## Activity
Would you retype the lines from the one that holds "Task: Click the Auction adjusted value $6,650" to the final line of the entries below, both ends included and exactly as written, but without pictures?

Saved entries
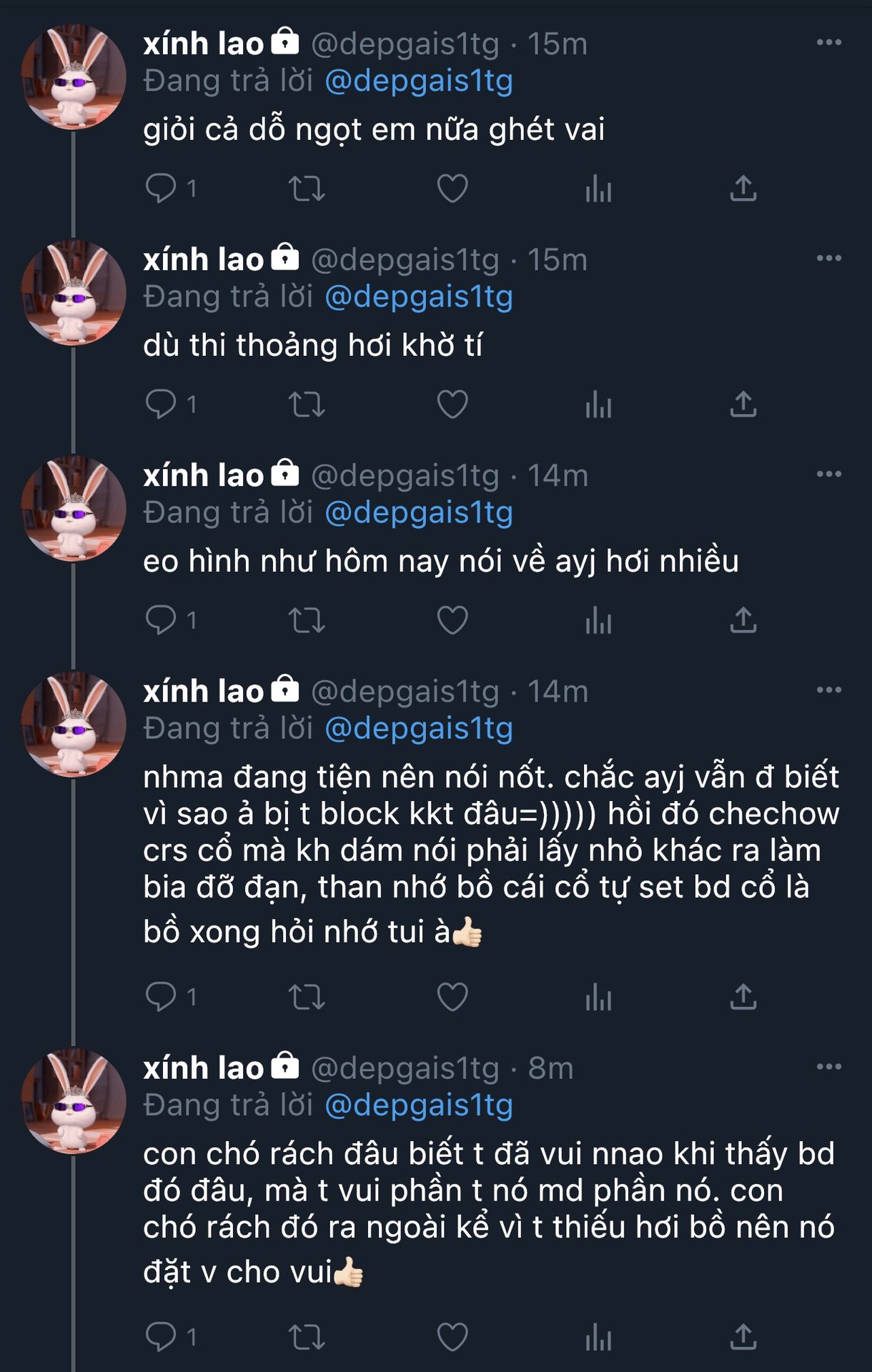Like the "giỏi cả dỗ ngọt em" tweet

[x=452, y=189]
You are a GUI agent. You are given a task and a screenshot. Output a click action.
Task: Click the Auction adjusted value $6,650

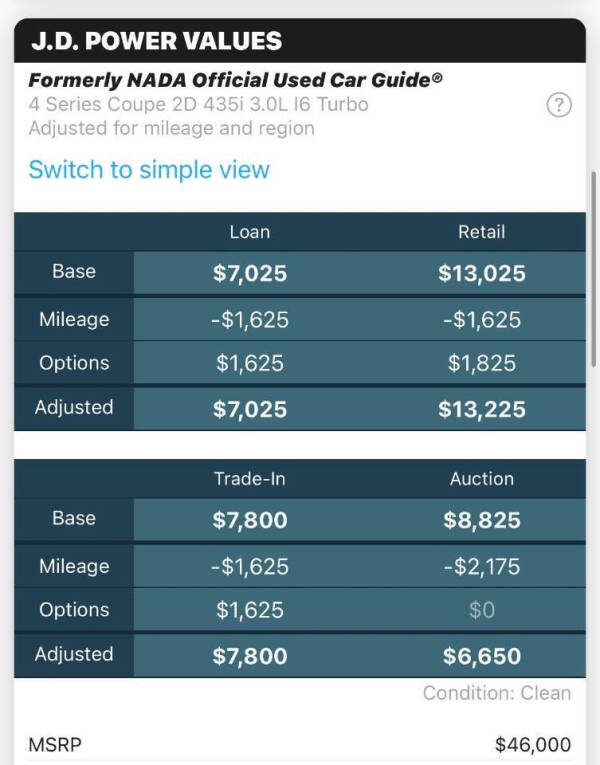(x=481, y=656)
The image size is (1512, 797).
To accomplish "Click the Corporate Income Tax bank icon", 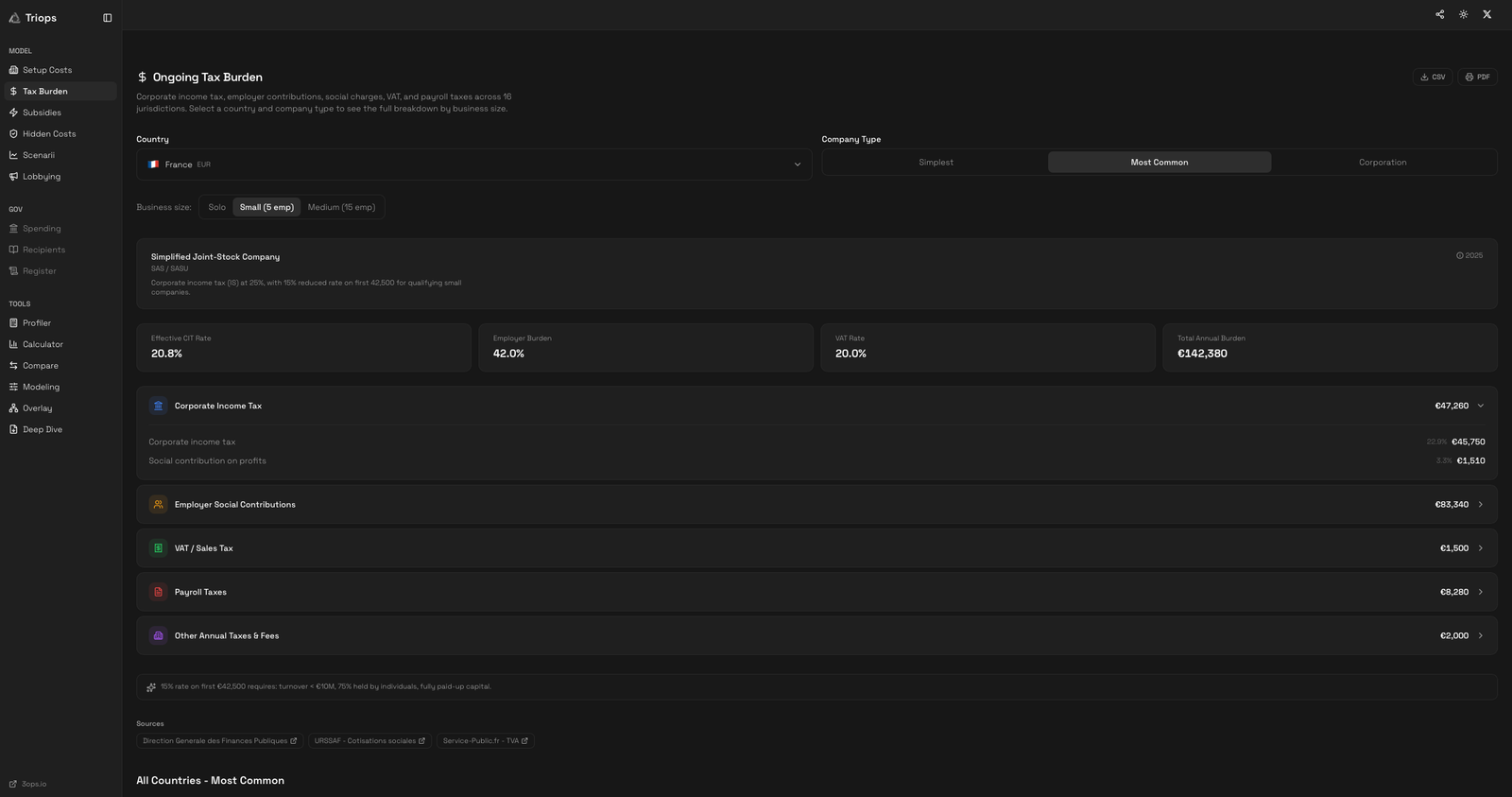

## Exercise solution
Task: Click the Auction adjusted value $6,650

(x=481, y=656)
The image size is (1512, 797).
To accomplish "Click the Corporate Income Tax bank icon", 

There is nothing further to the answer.